The book is a collection of letters from Screwtape (a senior devil) to his nephew Wormwood (a junior devil) – we can clearly tell that there are replies between, but we’re not privy to those. Wormwood has been assigned a ‘patient’ and the letters contain advice, critique and general feedback about how he is doing, what he needs to do differently, and what opportunities to look for.

It’s a confusing read to start with to get your head around the terminology. As a Christian, the phrase “the enemy” would normally mean Satan, and “Our Father”, God, but in this book the roles are of course, reversed! It’s very cleverly written and ends up challenging you in all sorts of areas. There’s a hugely strong warning against luke-warmness, they are excited when the patient is starting to head in the wrong direction, but thinks things are OK so long as he is still a church-goer.

I occasionally found it hard to read, the sentences got quite long in places, and C.S. Lewis is a very clever man, so I think sometimes it was just a bit beyond me, but mostly it’s readable, the content is good and the premise is superb. Definitely worth a read.

At the back is a section which I believe was previously published separately, called “Screwtape proposes a toast”, which is a 20ish page speech that he gives at the graduation at The Tempters Training College for young Devils. It was written maybe 20 years later, and again had good content but was a bit hard going at times – good to see Screwtape in another setting though!
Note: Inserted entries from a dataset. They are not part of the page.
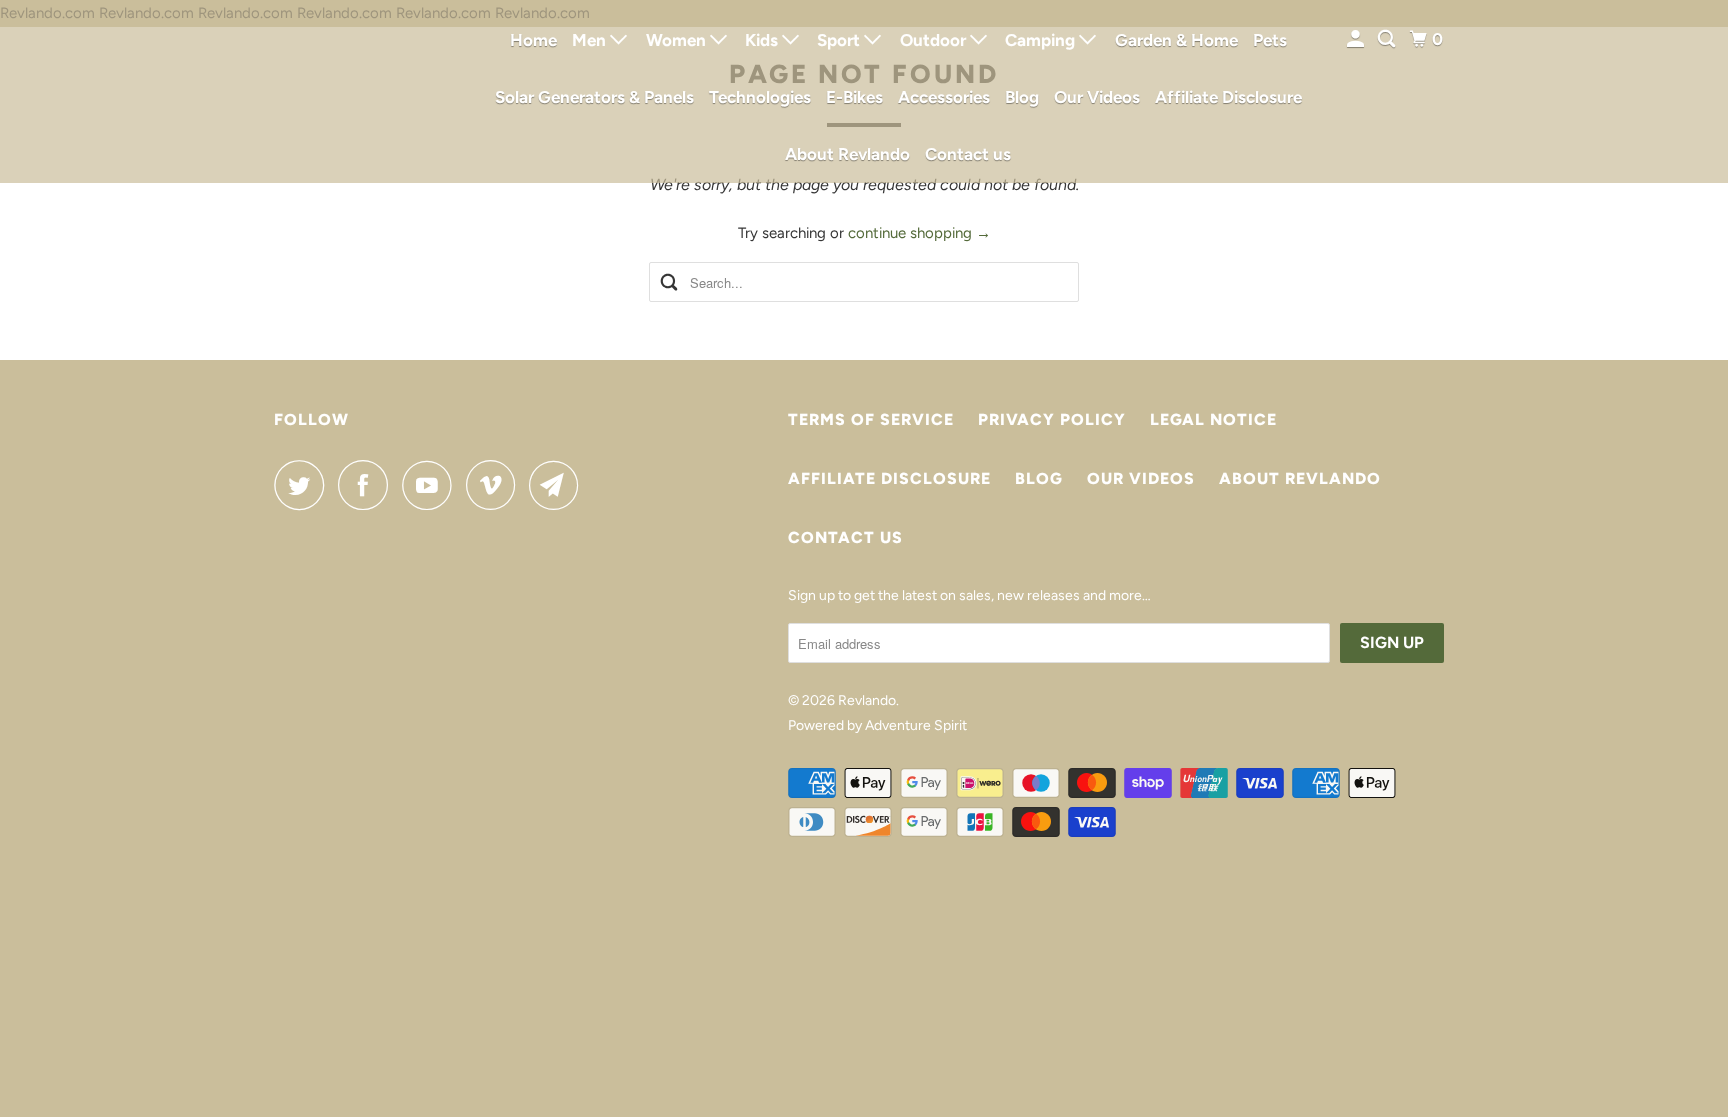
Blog (1022, 97)
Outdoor (935, 40)
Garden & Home (1176, 40)
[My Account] (1357, 39)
Some of my favourite quotes are below (and remember to bear in mind, these are all written from a devil’s perspective):

  • “It is funny how mortals always picture us as putting things into their minds: in reality our best work is done by keeping things out.”
  • “The safest road to Hell is the gradual one – the gentle sloe, soft underfoot, without sudden turnings, without milestones, without signposts.”
  • “Let him think of [humility] not as a self-forgetfulness but as a certain kind o opinion (namely, a low opinion) of his own talents and character.”
  • “We have trained them to think of the Future as a promised land with favoured heroes attain – not as something which everyone reaches at the rate of sixty minutes an hour, whatever he does, whoever he is.”
  • “Here were vermin so muddled in mind, so passively responsive to environment, that it was very hard to raise them to that level of clarity and deliberateness at which mortal sin becomes possible. To raise them just enough; but not that fatal millimetre of ‘too much’. For then, of course, all would possibly have been lost. They might have seen; they might have repented.”